- PROBLEM -
Produce exactly the lines from the one holding "Where should I" through the last line of the data below, with every picture left out.
*** ENTRIES SHOWN Section Begins ***
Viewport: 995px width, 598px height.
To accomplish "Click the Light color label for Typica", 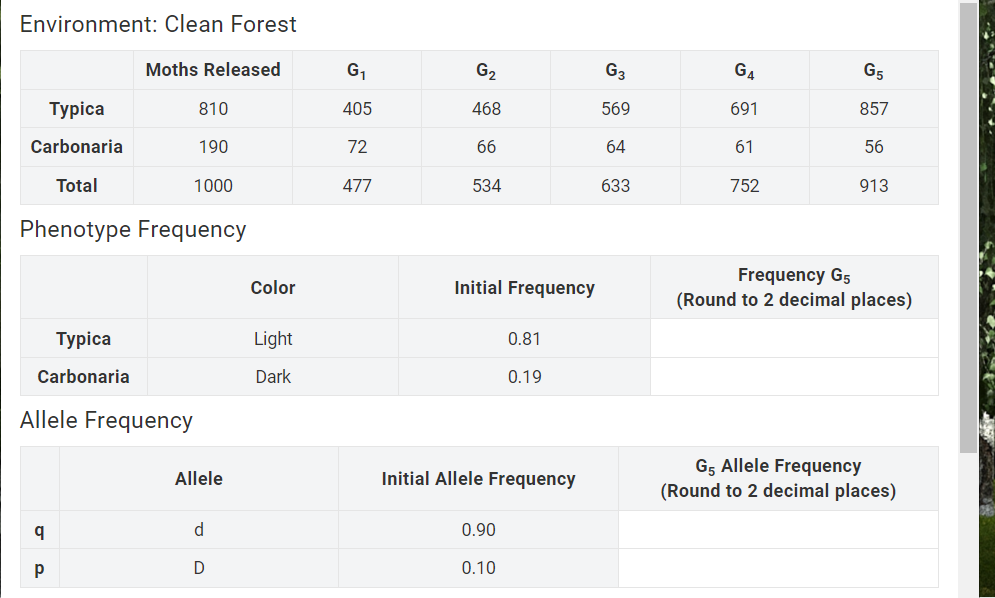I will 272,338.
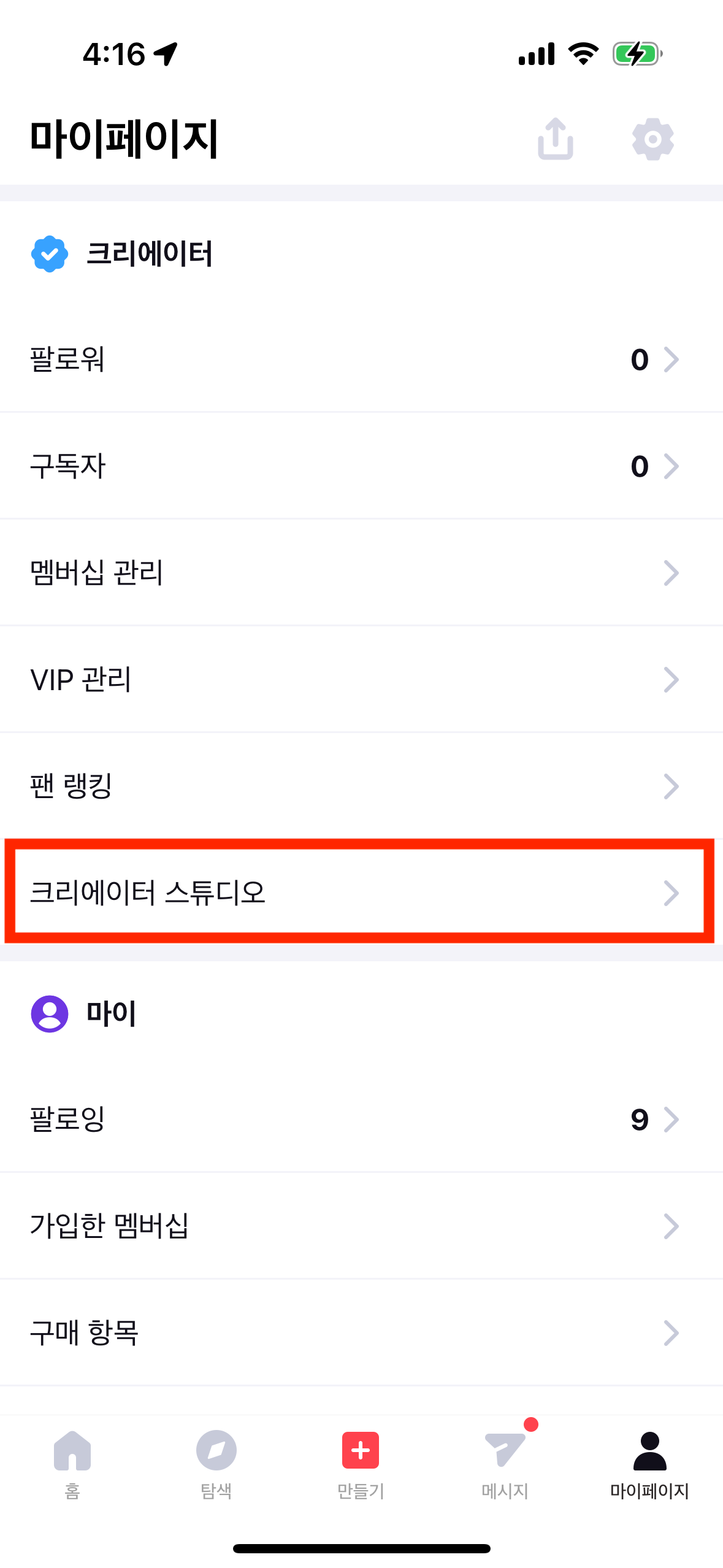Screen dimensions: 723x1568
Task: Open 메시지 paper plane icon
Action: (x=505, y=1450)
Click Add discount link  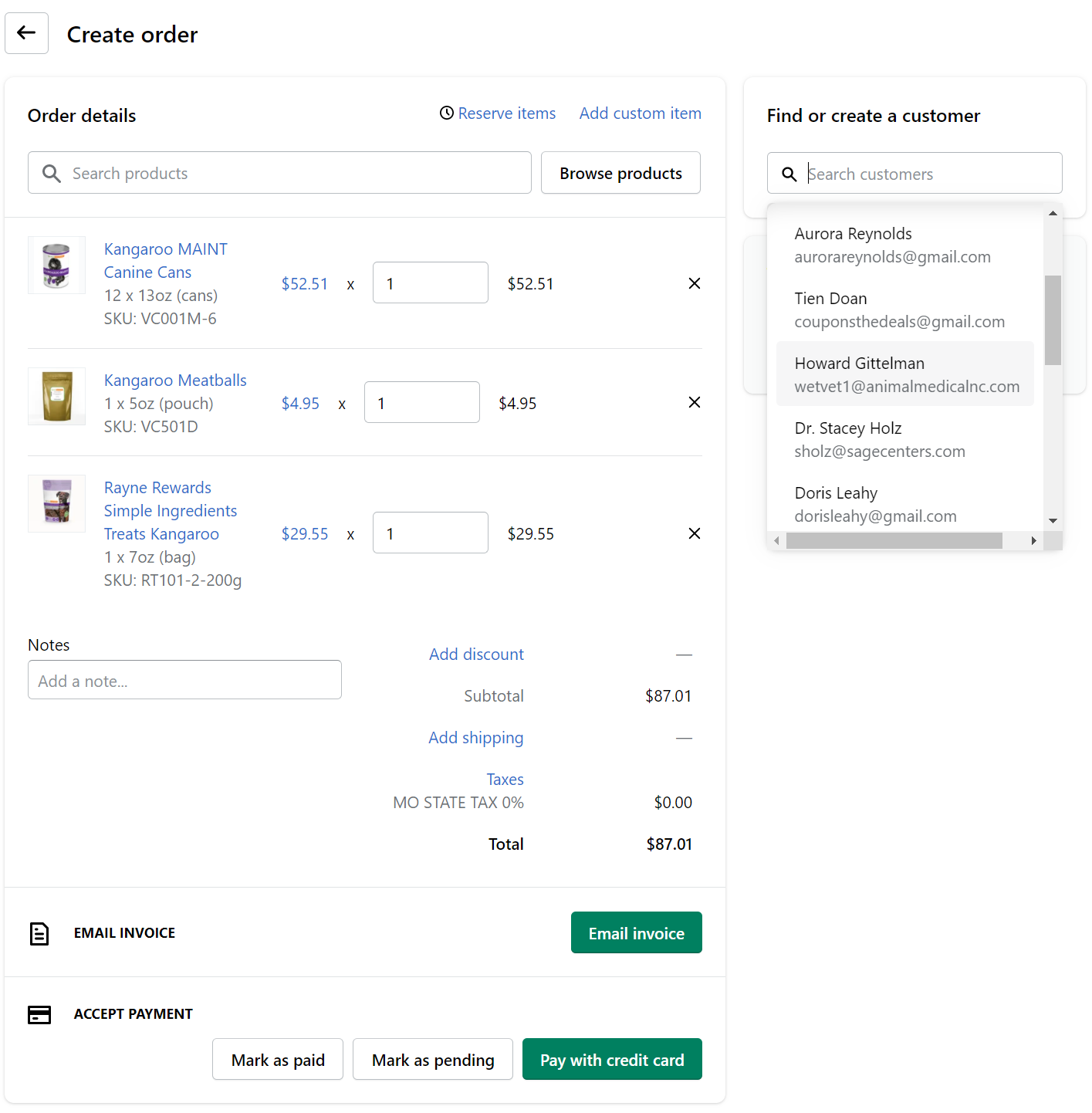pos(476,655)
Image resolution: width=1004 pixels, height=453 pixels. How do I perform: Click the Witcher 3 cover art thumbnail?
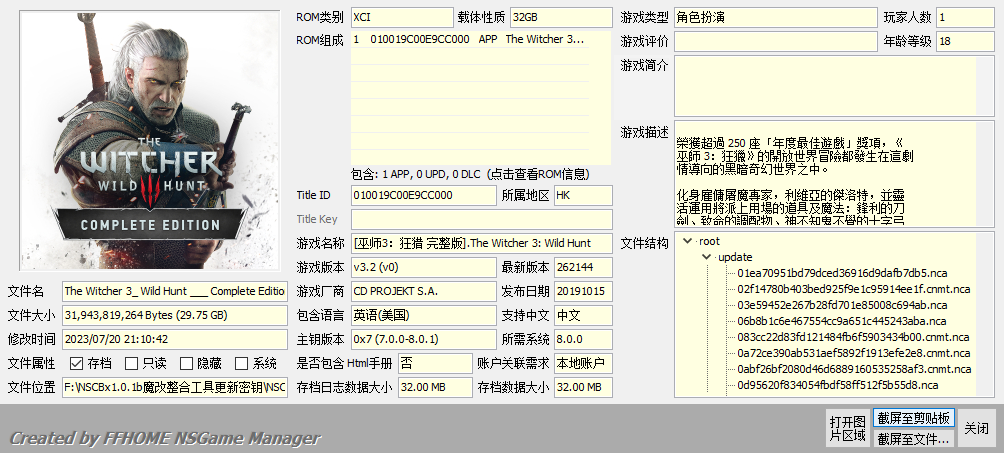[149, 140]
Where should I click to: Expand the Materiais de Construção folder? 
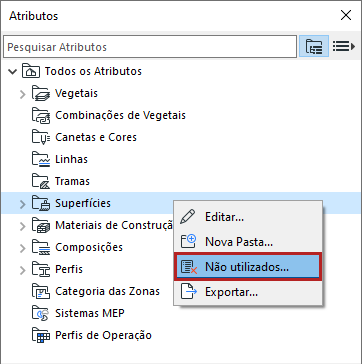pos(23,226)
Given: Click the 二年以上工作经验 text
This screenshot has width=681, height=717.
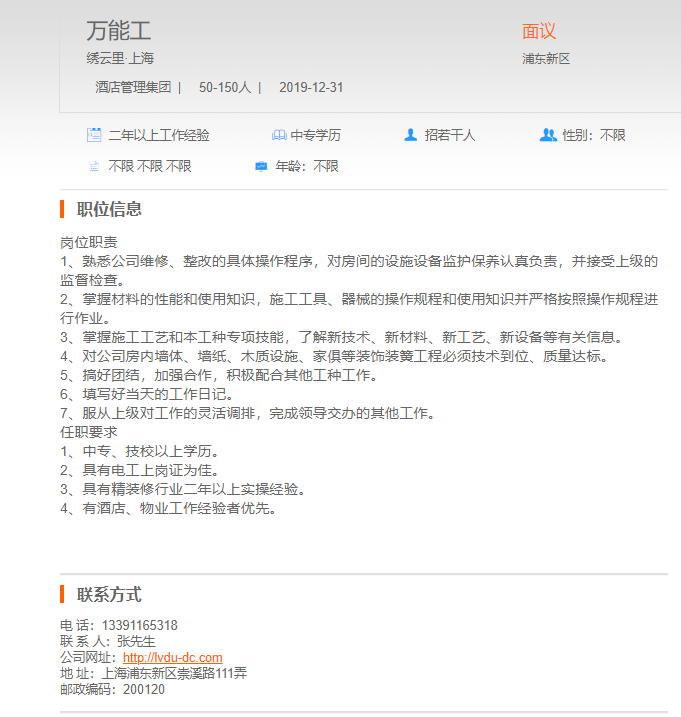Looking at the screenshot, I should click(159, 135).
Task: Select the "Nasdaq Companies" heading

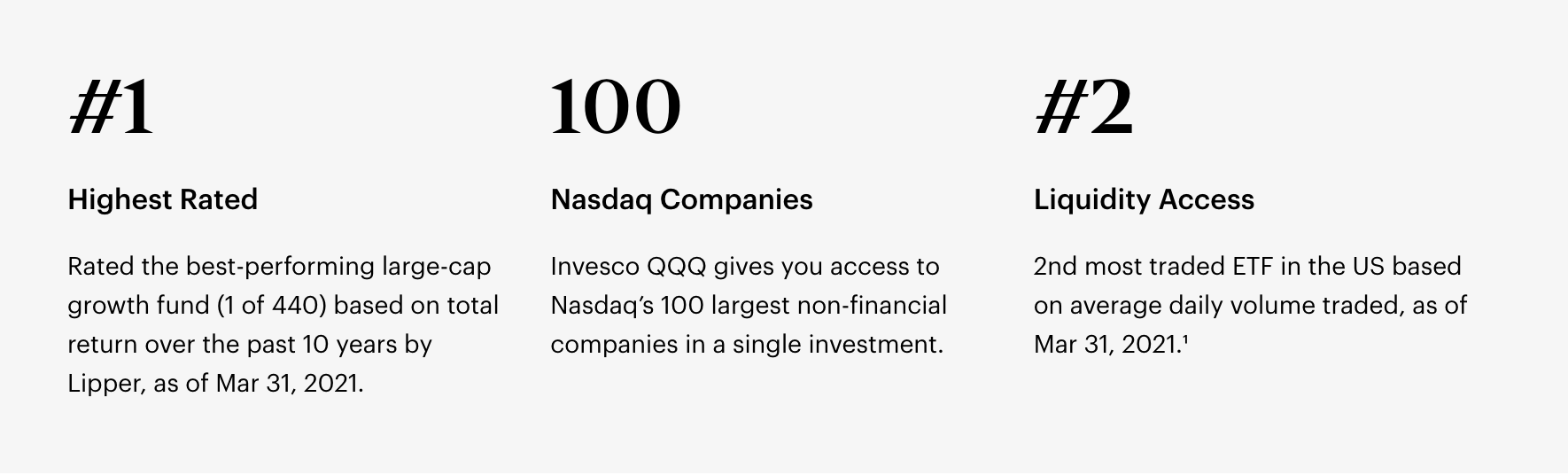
*** ENTRIES SHOWN Section Ends ***
- EXERCISE ANSWER -
Where should I click to: Expand the Materiais de Construção folder? 
pos(23,226)
Given: Click the 二年以上工作经验 text
This screenshot has width=681, height=717.
Looking at the screenshot, I should click(159, 135).
Task: Select the "Nasdaq Companies" heading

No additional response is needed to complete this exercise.